Republican state Sen. Emmett Hanger, the bill’s sponsor, told WAVY that the legislation is designed to keep delta-8 products out of “traditional stores along the street” but would provide “a mechanism where they can be sold in a regulated, licensed market.”
Under the bill, licensing would be the responsibility of the state Cannabis Control Authority (CCA); however, earlier this month, Republicans blocked a bill to allow cannabis sales in September which also prohibits the CCA from issuing licenses, which would include delta-8, were the measure to be enacted into law.
Hanger said if the bill takes effect on July 1, it would be illegal to sell products with high levels of delta-8 indefinitely in Virginia and that vendors who do not comply with the law would get a warning, but penalties could escalate.
“I’m not suggesting that people will be incarcerated right away,” he told WAVY, “but it could lead to that if there is someone out there who insists on marketing an illegal product.”
Jocliene Williamson, who manages THE Dispensary in Chesterfield, said the law would impact “a lot of people that rely on our product in order to have a good quality life.”
“Get us the license without us having to close our doors,” she said. “…It makes no sense to discipline those who are doing everything they can.”

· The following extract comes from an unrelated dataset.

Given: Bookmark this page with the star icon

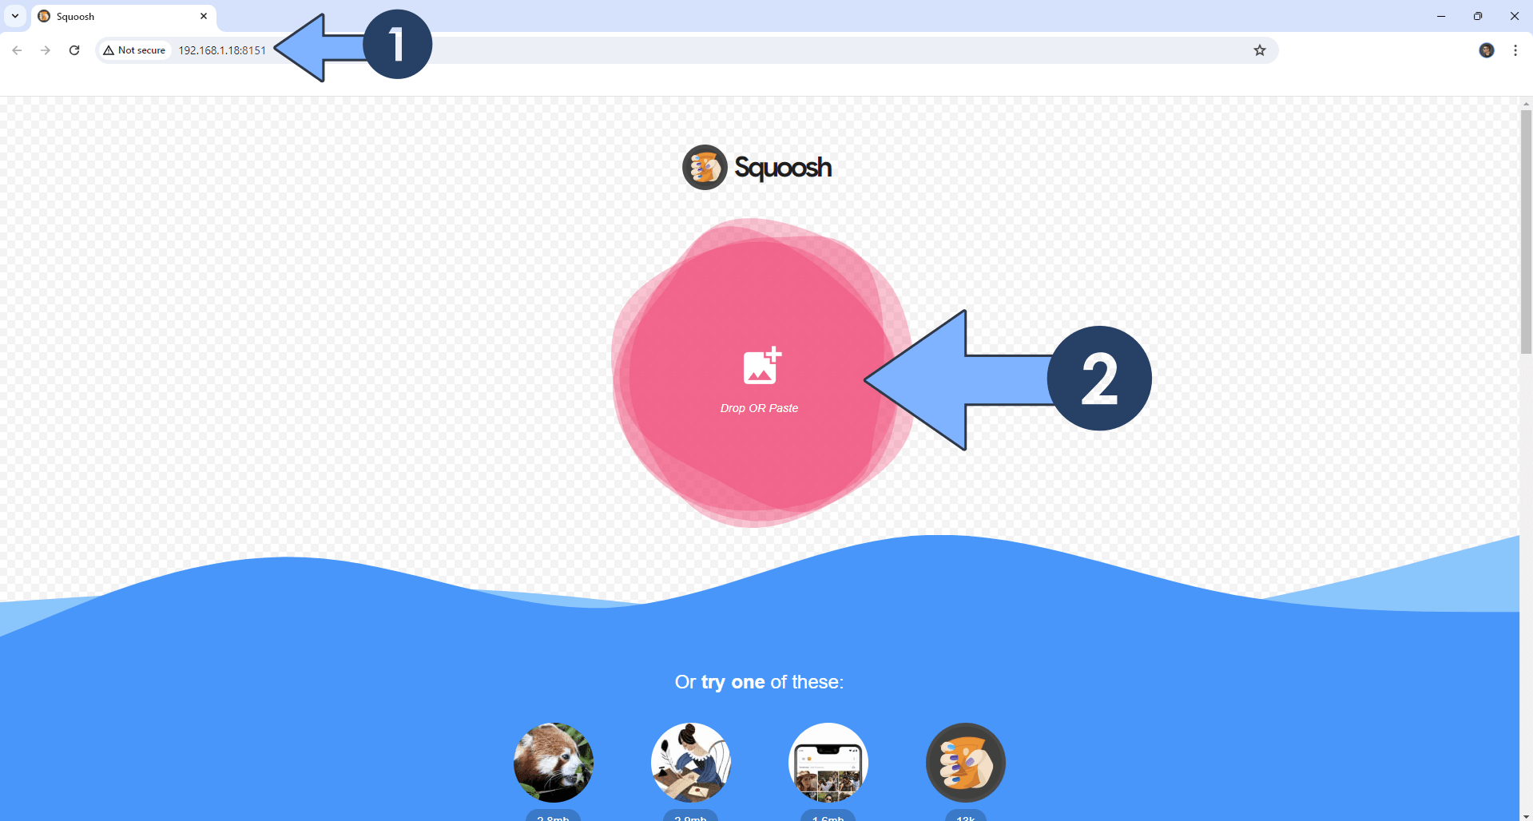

Dr. Michelle Peace, an associate professor of forensic science at Virginia Commonwealth University contended that under the current rule, customers are meant to trust the manufacturers to tell them what is in the products.
“You cannot trust the label,” Peace told WAVY. “It can also contain all of these other chemicals like solvents and acids that would be dangerous for the consumer to take. So these delta-8 products are not quality tested.”
The measure has been approved by the Senate but needs to be reconciled by both chambers before moving to the governor for final approval.